Pyramiding physiological traits in plant breeding for salinity tolerance using electrophysiological techniques
Shabala, SN, Pyramiding physiological traits in plant breeding for salinity tolerance using electrophysiological techniques, 2nd International Conference on Optimum Utilization of Salt Affected Ecosystems in Arid Regio, 9-12 September 2013, Cairo, Egypt (2013) [Conference Extract]

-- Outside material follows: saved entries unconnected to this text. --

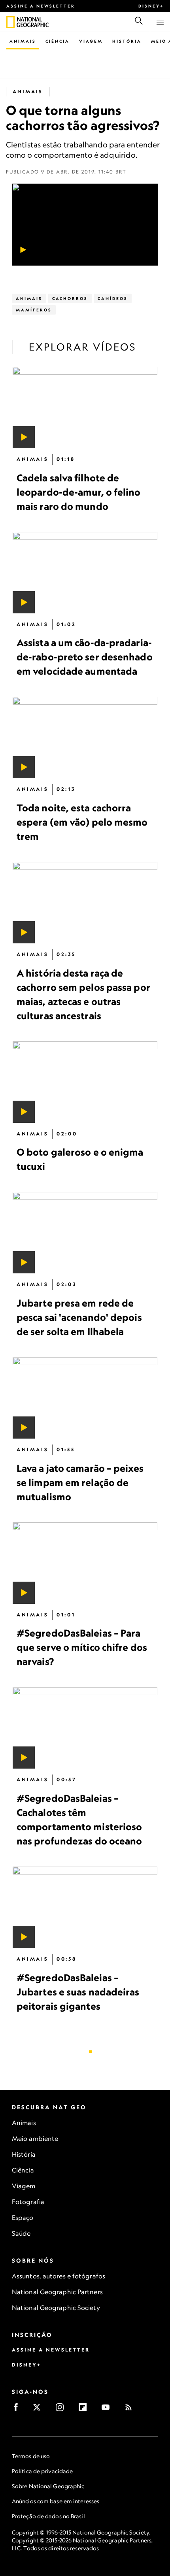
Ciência (57, 41)
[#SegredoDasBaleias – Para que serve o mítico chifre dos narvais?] (85, 1562)
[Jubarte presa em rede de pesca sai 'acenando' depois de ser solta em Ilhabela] (85, 1232)
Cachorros (70, 298)
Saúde (21, 2233)
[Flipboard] (85, 2409)
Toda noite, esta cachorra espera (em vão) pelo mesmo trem (82, 822)
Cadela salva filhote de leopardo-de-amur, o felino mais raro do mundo (79, 491)
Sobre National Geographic (48, 2486)
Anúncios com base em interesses (55, 2501)
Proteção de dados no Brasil (48, 2516)
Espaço (23, 2217)
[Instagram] (62, 2409)
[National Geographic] (10, 22)
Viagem (91, 41)
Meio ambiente (35, 2138)
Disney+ (151, 6)
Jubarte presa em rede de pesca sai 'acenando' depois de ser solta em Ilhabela (79, 1317)
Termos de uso (31, 2456)
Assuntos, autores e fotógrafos (58, 2276)
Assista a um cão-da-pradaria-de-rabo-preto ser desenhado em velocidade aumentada (85, 657)
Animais (22, 41)
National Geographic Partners (57, 2292)
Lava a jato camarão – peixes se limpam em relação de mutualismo (80, 1482)
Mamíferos (34, 309)
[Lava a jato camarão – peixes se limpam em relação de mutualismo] (85, 1398)
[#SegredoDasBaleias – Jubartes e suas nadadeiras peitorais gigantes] (85, 1907)
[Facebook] (18, 2409)
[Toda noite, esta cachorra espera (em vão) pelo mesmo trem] (85, 737)
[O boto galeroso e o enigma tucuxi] (85, 1081)
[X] (39, 2409)
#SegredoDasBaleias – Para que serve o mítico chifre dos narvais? (82, 1647)
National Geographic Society (56, 2308)
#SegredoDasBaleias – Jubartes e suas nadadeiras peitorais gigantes (78, 1991)
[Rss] (131, 2409)
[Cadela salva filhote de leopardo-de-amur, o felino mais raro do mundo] (85, 407)
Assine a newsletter (40, 6)
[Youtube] (108, 2409)
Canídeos (113, 298)
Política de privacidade (42, 2471)
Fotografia (28, 2202)
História (127, 41)
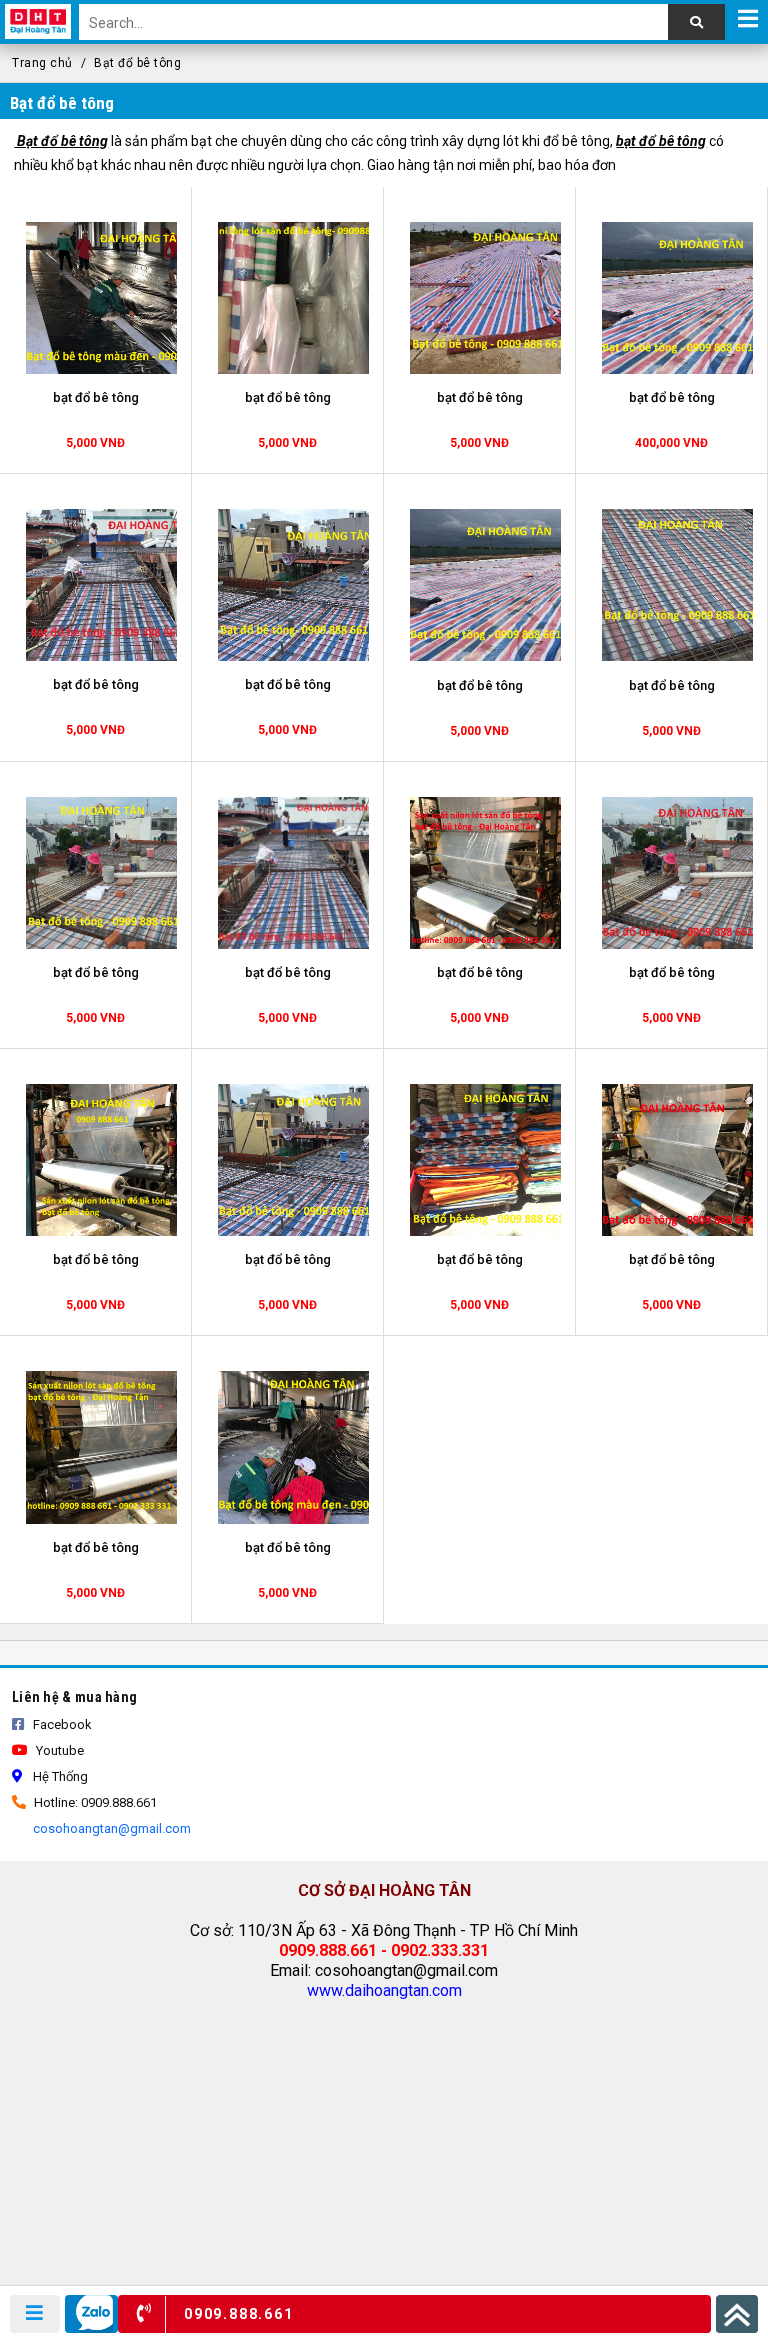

Pyramiding physiological traits in plant breeding for salinity tolerance using electrophysiological techniques Professor Sergey Shabala School of Agricultural Science, University of Tasmania, Australia Over the past decades, breeding for salinity tolerance both in Australia and worldwide was essentially empirically-driven and relied mainly on plant phenotyping under field or glasshouse conditions. However, given the complexity and plethora of physiological and genetics mechanisms conferring salinity tolerance in plants, the practical outcomes of such approaches are disappointingly low. It has become evident that there is an urgent need to quantify a specific contribution of each of these diverse (and often controversial) mechanisms towards salinity tolerance. In my talk I will show how application of the MIFE technique for non-invasive microelectrode ion flux measurement may assist in pyramiding physiological traits to create truly salt tolerant varieties. Using barley (Hordeum vulgare), wheat (Triticum aestivum) and quinoa (Chenopodium quinoa) species as examples I will show how the MIFE technique can be used to identify key cellular mechanisms conferring salinity tolerance in these species, as well as to screen existing germplasm to select potential "donors" of these genes. Among these traits, I will focus on (1) functional characterisation of SOS1 activity in plant roots; (2) essentiality and mechanisms beyond rootís ability to retain K+; (3) control of xylem Na+ and K+ loading; (4) vacuolar Na+ sequestration; and (5) oxidative stress tolerance. The major focus of my talk will be on cytosolic K+ homeostasis as a key determinant of plant salinity stress tolerance. I will reveal the molecular identity of key plasma membrane transporters involved in controlling this trait and show the evidence for the causal relationship between plantís ability to retain K+ and programmed cell death in root tissues. The prospects of plant breeding for salinity tolerance by targeting specific genes underlying the above cellular mechanisms will be discussed.